Every year, the New England Newspaper & Press Association bestows up to 16 Publick Occurrence awards. The weirdly spelled citation is a reference to America's first newspaper, established in 1690, which strove to be an independent voice in the New World. Predictably, a story in the first issue offended the British colonial government, which promptly shut it down.
The modern-day Publick commendations are for "the most outstanding work" produced by New England newspapers, either by an individual reporter or a team, over the course of a 12-month period.
Last week, three of this year's 15 awards went to Seven Days. None of the other winning media outlets received more than one.
The judges liked our 2021 collaboration with Vermont Public, "Roaches and Broken Locks," about a local rental housing empire ruled by the Bove brothers — of tomato sauce fame. Derek Brouwer and Liam Elder-Connors documented the Boves' practice of leasing substandard apartments to immigrant families who may be too scared to complain about the conditions. After the story ran, the Boves promised to make changes to address the problems the writers revealed.
NENPA raved about "The Doctor Won't See You Now," Seven Days' investigation last fall of long wait times to see Vermont doctors, calling it "fascinating reporting" and "by far the most impactful and best-told story." Reporters Colin Flanders and Chelsea Edgar worked together on this one. The judges noticed: "The weaving of patient and practitioner stories with data on medical care in Vermont was first-rate."
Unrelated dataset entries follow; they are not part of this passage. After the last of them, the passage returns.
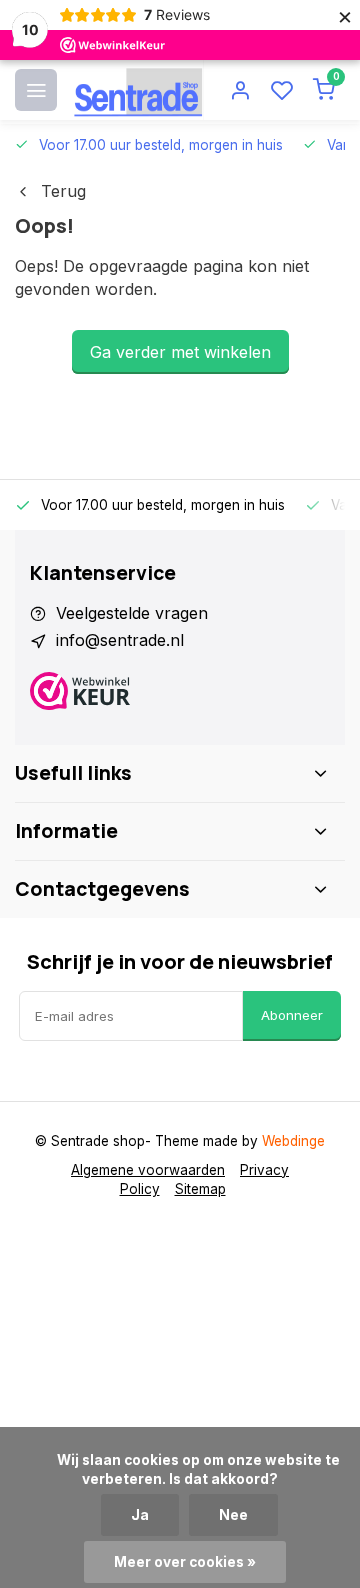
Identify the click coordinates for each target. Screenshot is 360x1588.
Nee (233, 1515)
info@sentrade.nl (120, 640)
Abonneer (292, 1015)
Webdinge (293, 1141)
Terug (63, 191)
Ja (140, 1515)
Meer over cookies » (185, 1562)
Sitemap (200, 1189)
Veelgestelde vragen (132, 613)
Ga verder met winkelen (180, 352)
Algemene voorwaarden (148, 1170)
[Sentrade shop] (138, 90)
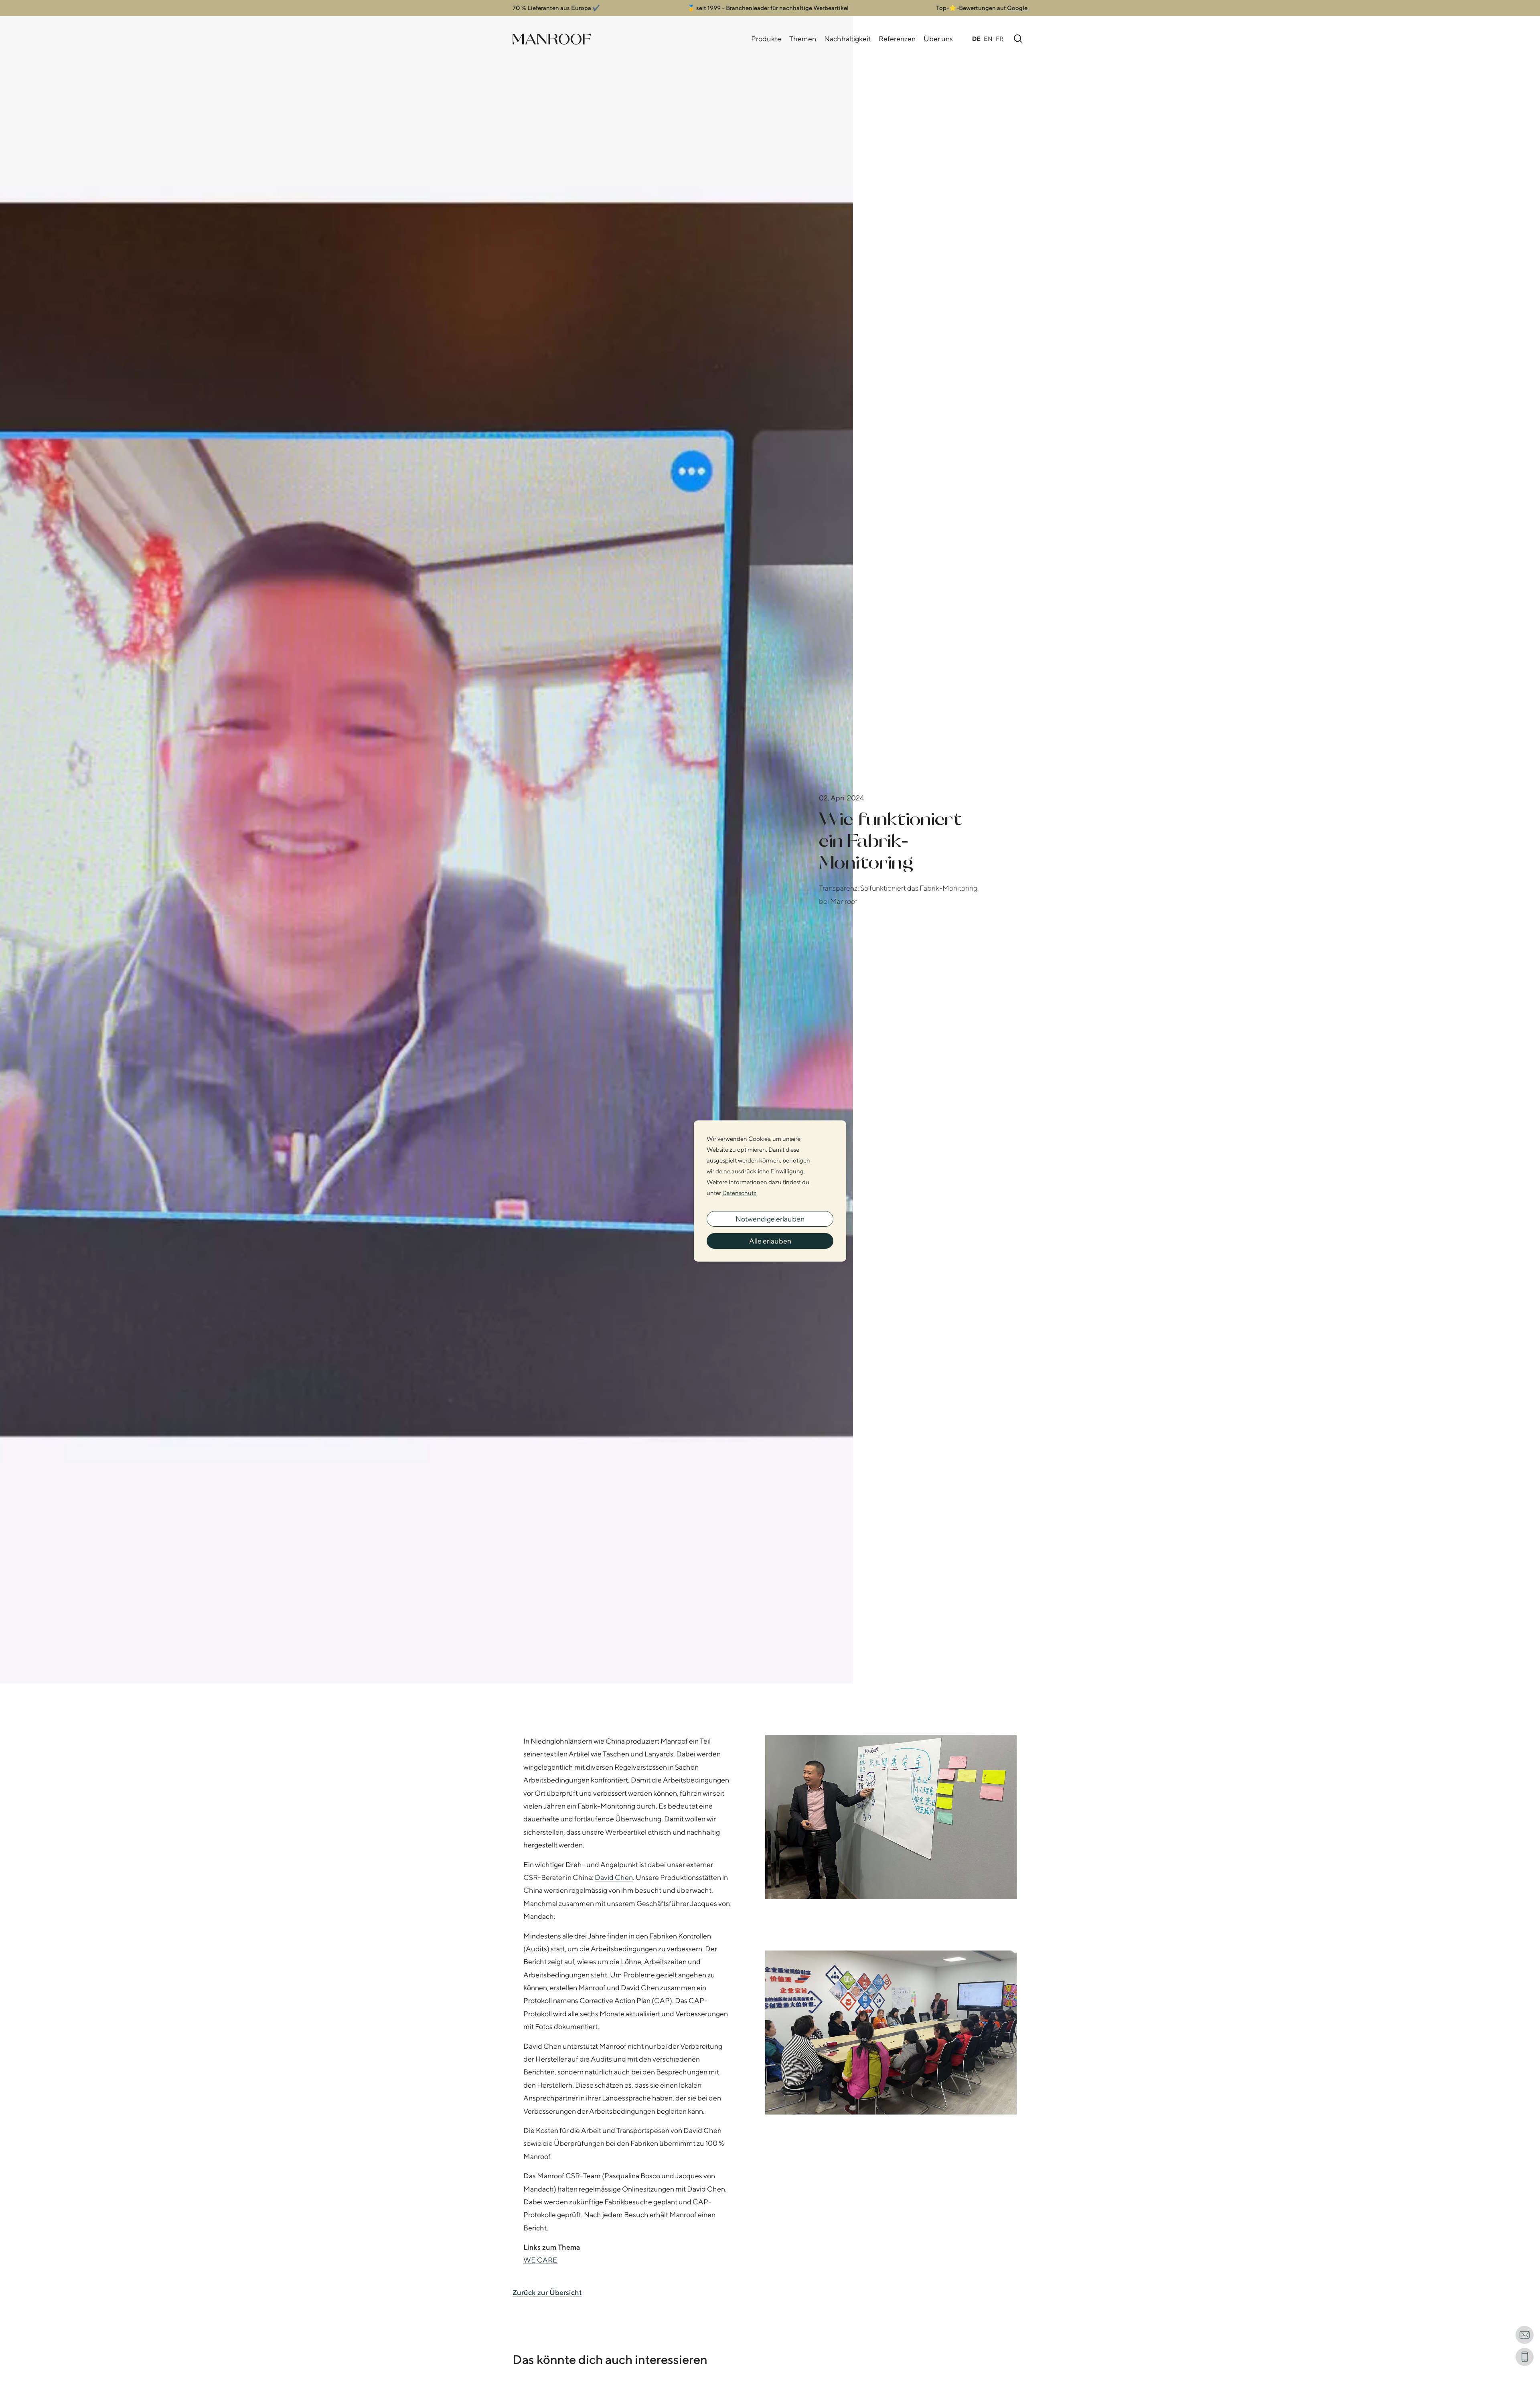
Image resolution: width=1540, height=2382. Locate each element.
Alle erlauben (770, 1241)
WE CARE (540, 2260)
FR (999, 38)
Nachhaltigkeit (847, 38)
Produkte (766, 38)
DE (976, 38)
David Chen (614, 1877)
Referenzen (897, 38)
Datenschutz (739, 1192)
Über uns (938, 38)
The third award went to our yearlong "Locked Out" series chronicling Vermont's housing crisis. Although only half of the 12 stories had been published by the competition deadline, the judges called the collection an "exhaustive report on Vermont's struggles with the relatively high cost and the scarcity of housing in that state." Next year they'll get to read the six stories we wrote between July and December!
Not to boast, but these are ambitious reporting projects for a newspaper in our small state. We embrace them, on top of the massive amount of work that already goes into the weekly paper, to better serve you. Reporter for reporter, we are producing a substantial amount of quality journalism — as much as or more than any media outlet in the state.
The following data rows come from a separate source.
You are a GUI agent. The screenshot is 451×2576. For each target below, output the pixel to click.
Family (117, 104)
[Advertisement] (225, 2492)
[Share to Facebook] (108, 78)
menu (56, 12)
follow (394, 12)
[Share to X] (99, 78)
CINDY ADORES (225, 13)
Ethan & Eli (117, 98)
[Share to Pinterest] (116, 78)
How do we pay for it? Mostly the old-fashioned way: by selling advertising to local businesses. Although Seven Days is independent and 49 percent employee-owned, we aren't structured like our nonprofit competitors. That means we can't access many of the grants from national foundations that are available to them.
Thankfully, two kinds of readers are chipping in to help us pay the bills: Super Readers give one-time gifts or monthly donations that collectively generate a hugely helpful $2,000 a week; other readers are directing checks or contributions from donor-advised funds to our fiscal sponsor, Journalism Funding Partners, to support specific projects — including our investigative fund — that qualify them for a tax deduction.
This generous expression of community support signals that our readers recognize and appreciate our efforts, which is all we can ask.
Neither of the above arrangements makes Seven Days itself tax-exempt. When and if the paper makes a profit, all 15 owners pay their share. From front to back, the paper enriches the community. Last I checked, that's called a public, er, publick service.